La cifra de la futura planta de efluentes cloacales de San Luis.
Verborrágico y sin permitir preguntas de la prensa, el intendente Enrique Ponce se despachó a mitad de semana con un discurso de trinchera para anunciar que la Comuna quiere pedir un crédito internacional para construir una nueva planta de efluentes cloacales. Parece que los números se le cruzaron al Intendente y su equipo porque, inicialmente, se informó que los fondos necesarios para tan importante obra, que daría una solución a la ciudad para los próximos 20 años, eran de 40 millones de pesos. Sin embargo, la oficina de prensa municipal tuvo que salir a aclarar que el monto no era el correcto.
Primero con una “Fe de Errata” y luego, con un segundo parte, la gente de prensa se hizo cargo del error. “En realidad -dice la gacetilla-, lo que Enrique Ponce aseveró en su anuncio fue que, con una inversión de 180 millones de pesos se resolvería el problema por los próximos veinte años, mientras que la inversión inicial de 40 millones de pesos que la Municipalidad ha proyectado corresponde a la etapa inicial de una construcción que luego debe incrementarse en las sucesivas gestiones”. Como sea, los números no parecen estar claros.
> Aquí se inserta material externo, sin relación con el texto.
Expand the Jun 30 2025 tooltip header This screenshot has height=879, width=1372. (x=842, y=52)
Y el pedido al Concejo Deliberante para que autorice al Municipio a tomar un crédito internacional no parece lo más feliz, en pleno contexto de incredulidad para el país en el exterior. Es decir, que tenga la autorización del Concejo (que es un paso formal), no quiere decir que automáticamente le aprueben el endeudamiento. En todo caso, el pedido hacia la banca internacional muestra la incapacidad o falta de diálogo para requerir esos fondos a la Nación, también gobernada por el kirchnerismo. Según el Municipio, sin esa obra sería imposible dar factibilidad a nuevas viviendas que construye la provincia. La afirmación parece un tanto caprichosa si se tiene en cuenta que el propio Ponce prometió construir 10 mil casas en la ciudad de San Luis (lleva entregadas menos de 200) que, en todo caso, también requerirían de una obra similar. Además, la limitación debería ser “pareja” porque el municipio ya le autorizó al gobierno nacional a construir, por medio del Plan Procrear, más de 400 departamentos con formato monoblocks en el actual predio de la ex estación de trenes.
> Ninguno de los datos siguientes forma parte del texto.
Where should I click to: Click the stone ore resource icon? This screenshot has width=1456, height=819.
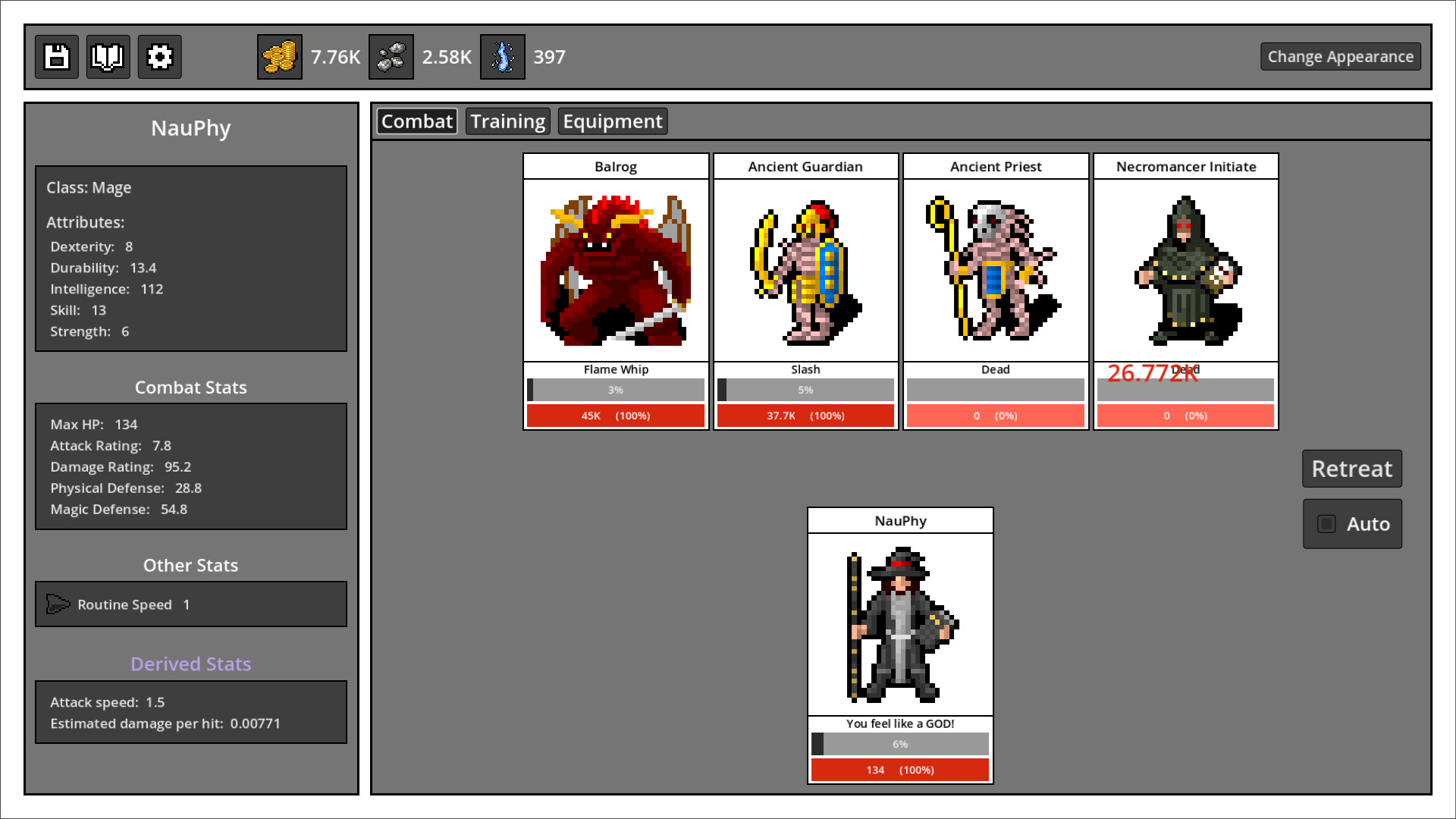[x=391, y=56]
Entre tanta aclaración, entre tantas idas y vueltas, desde el lado municipal apareció otra frase poco feliz: “El problema de la actual planta -dijo el secretario de Servicios Públicos, Ramón Zarrabeitia a modo de revelación- radica en que el Gobierno de la Provincia construyó miles de casas en muchos años”. Claro, hubiera sido mejor no construir casas. De esa forma, el Municipio no se vería en el “problema” de agrandar la planta de efluentes, pavimentar más calles o extender las redes de alumbrado o de agua potable.
Lo cierto es que la conducta del municipio parece un “déjà vu”. Es que cuando Ponce padre gobernaba la ciudad, también se negó a darle a los puntanos factibilidad de agua y cloacas para nuevas viviendas. Entonces el Gobierno fundó una nueva ciudad: La Punta.